The county board, which has been drafting criteria for evaluating the superintendent, is indicating it wants to renew Hairston's contract more than a year before it expires.

"If it were voted on today it would be universal and unanimous to approve a new contract," said Donald L. Arnold, school board president.

Concern over Hairston's possible departure has run deep enough that Arnold said he has talked "numerous times" in the past two weeks with the superintendent.

Arnold said Hairston, 56, assured him that he would not leave unless the pay was irresistibly high, but Arnold and other board members acknowledged that Hairston would be "foolish" not to consider an offer from Prince George's County, which will pay an annual salary of $250,000.

Hairston acknowledged the allure of returning to Prince George's County, but he emphasized that he wanted to keep Baltimore County schools on the promising track he has set.

"I decided I wasn't going to throw my name in the hat," Hairston said in a recent interview. "If they were interested in me, I would wait and see if they contacted me."

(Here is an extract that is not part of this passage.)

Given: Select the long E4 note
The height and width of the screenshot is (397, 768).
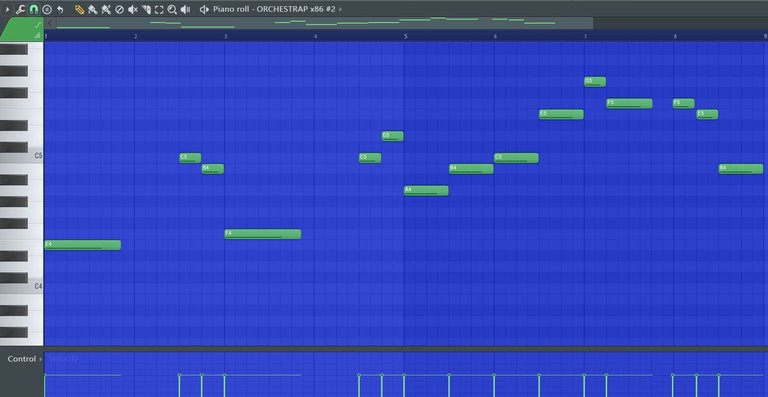Looking at the screenshot, I should pyautogui.click(x=82, y=245).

This month, Prince George's County Superintendent Iris T. Metts said she will leave. Its school board is starting to review the applications of promising candidates to lead the nation's 19th-largest district.

Beatrice Tignor, chairwoman of the Prince George's school board who knows Hairston from their days working in the district, said she was "not aware" he had applied and she said he had not contacted her.

Robert O. Duncan, a board member, said Hairston's name wasn't on the list of applicants that he had seen recently.

"We'd love to have his hat in the ring. But there are lots of folks we'd love to have" in the running, Duncan said. "Some of these guys feel they ought not to apply. They feel that if they're asked, then they will get the job. Well, there is a process out there."

Other Prince George's County school board members also said Hairston should apply if he is interested in the job.

A former teacher, principal and assistant superintendent in Prince George's County, Hairston left in 1995 to lead the Clayton County, Ga., school system. In 2000, he took over Baltimore County's district, the nation's 23rd largest.

While critics complain Hairston hasn't moved decisively enough, supporters praise his updating of the system's technology, rising SAT scores and his efforts to bolster the education of the district's growing number of minority students.

"I'm on a pretty good roll with Baltimore County, and I want to see it through," Hairston said. He also said he "would prefer to continue my work here."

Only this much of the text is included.